### EXERCISE INSTRUCTIONS
In the records below, find the line that contains "This screenshot has width=1392, height=868." and the line that contains "Open Generative AI". Set down exactly those lines and every line between them, and nothing more.

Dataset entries
########
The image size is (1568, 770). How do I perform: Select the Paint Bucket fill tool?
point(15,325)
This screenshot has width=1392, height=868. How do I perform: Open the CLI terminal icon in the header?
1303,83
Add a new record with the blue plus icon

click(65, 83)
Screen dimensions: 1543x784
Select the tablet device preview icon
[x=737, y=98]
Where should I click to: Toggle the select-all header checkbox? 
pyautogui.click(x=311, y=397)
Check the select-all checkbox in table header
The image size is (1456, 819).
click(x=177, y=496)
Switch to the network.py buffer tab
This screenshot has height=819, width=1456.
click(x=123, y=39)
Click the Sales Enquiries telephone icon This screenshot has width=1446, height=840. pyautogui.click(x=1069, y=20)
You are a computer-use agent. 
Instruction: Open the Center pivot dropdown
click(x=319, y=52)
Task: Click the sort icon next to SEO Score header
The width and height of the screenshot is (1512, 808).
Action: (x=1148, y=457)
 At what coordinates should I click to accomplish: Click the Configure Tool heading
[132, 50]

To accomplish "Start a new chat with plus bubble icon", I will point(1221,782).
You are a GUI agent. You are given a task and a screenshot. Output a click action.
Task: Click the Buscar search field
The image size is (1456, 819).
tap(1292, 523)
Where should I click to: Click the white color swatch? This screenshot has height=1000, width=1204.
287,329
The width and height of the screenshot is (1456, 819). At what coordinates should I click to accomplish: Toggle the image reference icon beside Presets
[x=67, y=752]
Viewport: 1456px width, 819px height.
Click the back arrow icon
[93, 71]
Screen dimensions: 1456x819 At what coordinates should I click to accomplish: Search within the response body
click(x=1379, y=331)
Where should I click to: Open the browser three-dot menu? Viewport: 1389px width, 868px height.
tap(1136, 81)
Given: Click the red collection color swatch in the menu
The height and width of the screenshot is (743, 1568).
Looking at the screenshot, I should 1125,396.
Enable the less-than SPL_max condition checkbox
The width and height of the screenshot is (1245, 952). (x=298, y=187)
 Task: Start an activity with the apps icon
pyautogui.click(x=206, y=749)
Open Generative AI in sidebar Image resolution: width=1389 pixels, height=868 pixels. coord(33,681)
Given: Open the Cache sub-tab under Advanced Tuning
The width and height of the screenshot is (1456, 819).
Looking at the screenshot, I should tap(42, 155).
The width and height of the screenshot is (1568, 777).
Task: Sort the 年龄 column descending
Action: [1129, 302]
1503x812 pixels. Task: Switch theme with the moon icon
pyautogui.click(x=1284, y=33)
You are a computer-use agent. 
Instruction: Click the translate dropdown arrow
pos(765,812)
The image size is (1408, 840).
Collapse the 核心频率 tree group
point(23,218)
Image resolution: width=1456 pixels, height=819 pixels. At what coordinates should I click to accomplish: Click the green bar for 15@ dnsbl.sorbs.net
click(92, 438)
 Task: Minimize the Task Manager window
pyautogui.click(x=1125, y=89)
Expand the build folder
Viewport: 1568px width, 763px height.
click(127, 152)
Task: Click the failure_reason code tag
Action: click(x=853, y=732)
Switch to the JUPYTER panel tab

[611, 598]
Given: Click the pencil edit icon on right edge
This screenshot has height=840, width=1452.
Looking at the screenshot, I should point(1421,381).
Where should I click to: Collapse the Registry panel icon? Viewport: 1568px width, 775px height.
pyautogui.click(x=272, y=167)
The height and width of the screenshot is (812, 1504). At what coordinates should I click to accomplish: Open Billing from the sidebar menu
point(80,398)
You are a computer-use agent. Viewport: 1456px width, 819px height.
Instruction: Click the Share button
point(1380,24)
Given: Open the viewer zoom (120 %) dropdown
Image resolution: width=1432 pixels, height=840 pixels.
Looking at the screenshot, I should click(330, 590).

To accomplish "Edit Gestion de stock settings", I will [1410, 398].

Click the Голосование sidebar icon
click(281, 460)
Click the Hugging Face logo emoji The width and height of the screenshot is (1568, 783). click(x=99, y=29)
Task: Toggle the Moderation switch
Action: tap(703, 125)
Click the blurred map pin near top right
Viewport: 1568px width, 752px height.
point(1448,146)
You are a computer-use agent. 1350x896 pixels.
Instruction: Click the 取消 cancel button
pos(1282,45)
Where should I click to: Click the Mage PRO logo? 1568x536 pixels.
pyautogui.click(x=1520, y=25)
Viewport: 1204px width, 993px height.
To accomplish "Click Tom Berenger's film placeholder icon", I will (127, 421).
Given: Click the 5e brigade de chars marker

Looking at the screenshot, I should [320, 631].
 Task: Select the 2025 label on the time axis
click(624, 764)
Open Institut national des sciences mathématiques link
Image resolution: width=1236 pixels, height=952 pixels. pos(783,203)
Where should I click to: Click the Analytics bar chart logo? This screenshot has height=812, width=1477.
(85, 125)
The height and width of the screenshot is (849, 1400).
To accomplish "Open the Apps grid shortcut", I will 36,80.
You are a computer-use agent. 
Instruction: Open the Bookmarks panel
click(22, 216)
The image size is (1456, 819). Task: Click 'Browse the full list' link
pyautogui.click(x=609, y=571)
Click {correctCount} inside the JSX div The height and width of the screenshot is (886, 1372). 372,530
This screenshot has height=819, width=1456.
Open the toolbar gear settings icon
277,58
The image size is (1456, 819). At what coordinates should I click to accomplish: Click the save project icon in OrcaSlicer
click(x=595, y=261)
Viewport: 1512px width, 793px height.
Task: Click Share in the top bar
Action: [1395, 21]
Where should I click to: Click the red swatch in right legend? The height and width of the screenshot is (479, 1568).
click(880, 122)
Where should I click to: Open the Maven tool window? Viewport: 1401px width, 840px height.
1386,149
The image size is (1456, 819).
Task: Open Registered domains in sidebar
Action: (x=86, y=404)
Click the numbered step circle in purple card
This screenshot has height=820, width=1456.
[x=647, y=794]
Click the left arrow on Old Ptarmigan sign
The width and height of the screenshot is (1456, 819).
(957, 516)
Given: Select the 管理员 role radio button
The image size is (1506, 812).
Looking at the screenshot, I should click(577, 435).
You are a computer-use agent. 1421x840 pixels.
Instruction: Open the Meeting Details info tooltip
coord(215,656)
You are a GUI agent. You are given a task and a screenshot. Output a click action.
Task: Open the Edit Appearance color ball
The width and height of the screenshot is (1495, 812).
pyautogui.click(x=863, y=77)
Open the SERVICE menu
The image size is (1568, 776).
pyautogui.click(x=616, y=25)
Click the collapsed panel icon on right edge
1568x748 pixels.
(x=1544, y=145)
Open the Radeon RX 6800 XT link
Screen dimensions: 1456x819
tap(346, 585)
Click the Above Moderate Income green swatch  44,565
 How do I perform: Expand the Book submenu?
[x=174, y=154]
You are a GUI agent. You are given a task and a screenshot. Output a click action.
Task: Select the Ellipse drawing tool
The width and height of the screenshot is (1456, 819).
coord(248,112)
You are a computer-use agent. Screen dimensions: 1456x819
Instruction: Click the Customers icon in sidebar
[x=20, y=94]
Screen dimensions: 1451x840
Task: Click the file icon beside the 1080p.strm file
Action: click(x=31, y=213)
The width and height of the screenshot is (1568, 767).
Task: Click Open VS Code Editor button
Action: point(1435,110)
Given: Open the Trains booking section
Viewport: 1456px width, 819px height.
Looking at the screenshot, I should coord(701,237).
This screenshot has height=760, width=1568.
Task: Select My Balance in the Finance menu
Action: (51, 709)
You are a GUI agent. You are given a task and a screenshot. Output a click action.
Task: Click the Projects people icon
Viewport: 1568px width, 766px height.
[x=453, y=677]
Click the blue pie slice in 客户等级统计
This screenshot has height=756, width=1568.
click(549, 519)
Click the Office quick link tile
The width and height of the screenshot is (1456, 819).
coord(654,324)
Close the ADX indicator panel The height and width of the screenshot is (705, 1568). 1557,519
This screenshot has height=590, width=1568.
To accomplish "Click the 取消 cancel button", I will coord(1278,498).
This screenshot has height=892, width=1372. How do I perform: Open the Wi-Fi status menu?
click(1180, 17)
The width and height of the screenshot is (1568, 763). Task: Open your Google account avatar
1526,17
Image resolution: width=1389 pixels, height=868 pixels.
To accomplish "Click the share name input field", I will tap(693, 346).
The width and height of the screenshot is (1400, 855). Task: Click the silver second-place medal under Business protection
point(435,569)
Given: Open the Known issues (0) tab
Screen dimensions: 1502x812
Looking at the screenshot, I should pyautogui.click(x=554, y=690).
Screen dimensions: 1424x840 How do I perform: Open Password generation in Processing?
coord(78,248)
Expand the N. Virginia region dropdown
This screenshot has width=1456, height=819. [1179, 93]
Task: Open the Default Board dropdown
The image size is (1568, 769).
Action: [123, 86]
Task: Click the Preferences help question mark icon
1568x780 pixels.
########
### EXERCISE OUTPUT
This screenshot has width=1392, height=868. How do I perform: Open the CLI terminal icon in the header?
1303,83
Add a new record with the blue plus icon

click(65, 83)
Screen dimensions: 1543x784
Select the tablet device preview icon
[x=737, y=98]
Where should I click to: Toggle the select-all header checkbox? 
pyautogui.click(x=311, y=397)
Check the select-all checkbox in table header
The image size is (1456, 819).
click(x=177, y=496)
Switch to the network.py buffer tab
This screenshot has height=819, width=1456.
click(x=123, y=39)
Click the Sales Enquiries telephone icon This screenshot has width=1446, height=840. pyautogui.click(x=1069, y=20)
You are a computer-use agent. 
Instruction: Open the Center pivot dropdown
click(x=319, y=52)
Task: Click the sort icon next to SEO Score header
The width and height of the screenshot is (1512, 808).
Action: (x=1148, y=457)
 At what coordinates should I click to accomplish: Click the Configure Tool heading
[132, 50]

To accomplish "Start a new chat with plus bubble icon", I will point(1221,782).
You are a GUI agent. You are given a task and a screenshot. Output a click action.
Task: Click the Buscar search field
The image size is (1456, 819).
tap(1292, 523)
Where should I click to: Click the white color swatch? This screenshot has height=1000, width=1204.
287,329
The width and height of the screenshot is (1456, 819). At what coordinates should I click to accomplish: Toggle the image reference icon beside Presets
[x=67, y=752]
Viewport: 1456px width, 819px height.
Click the back arrow icon
[93, 71]
Screen dimensions: 1456x819 At what coordinates should I click to accomplish: Search within the response body
click(x=1379, y=331)
Where should I click to: Open the browser three-dot menu? Viewport: 1389px width, 868px height.
tap(1136, 81)
Given: Click the red collection color swatch in the menu
The height and width of the screenshot is (743, 1568).
Looking at the screenshot, I should 1125,396.
Enable the less-than SPL_max condition checkbox
The width and height of the screenshot is (1245, 952). (x=298, y=187)
 Task: Start an activity with the apps icon
pyautogui.click(x=206, y=749)
Open Generative AI in sidebar Image resolution: width=1389 pixels, height=868 pixels. coord(33,681)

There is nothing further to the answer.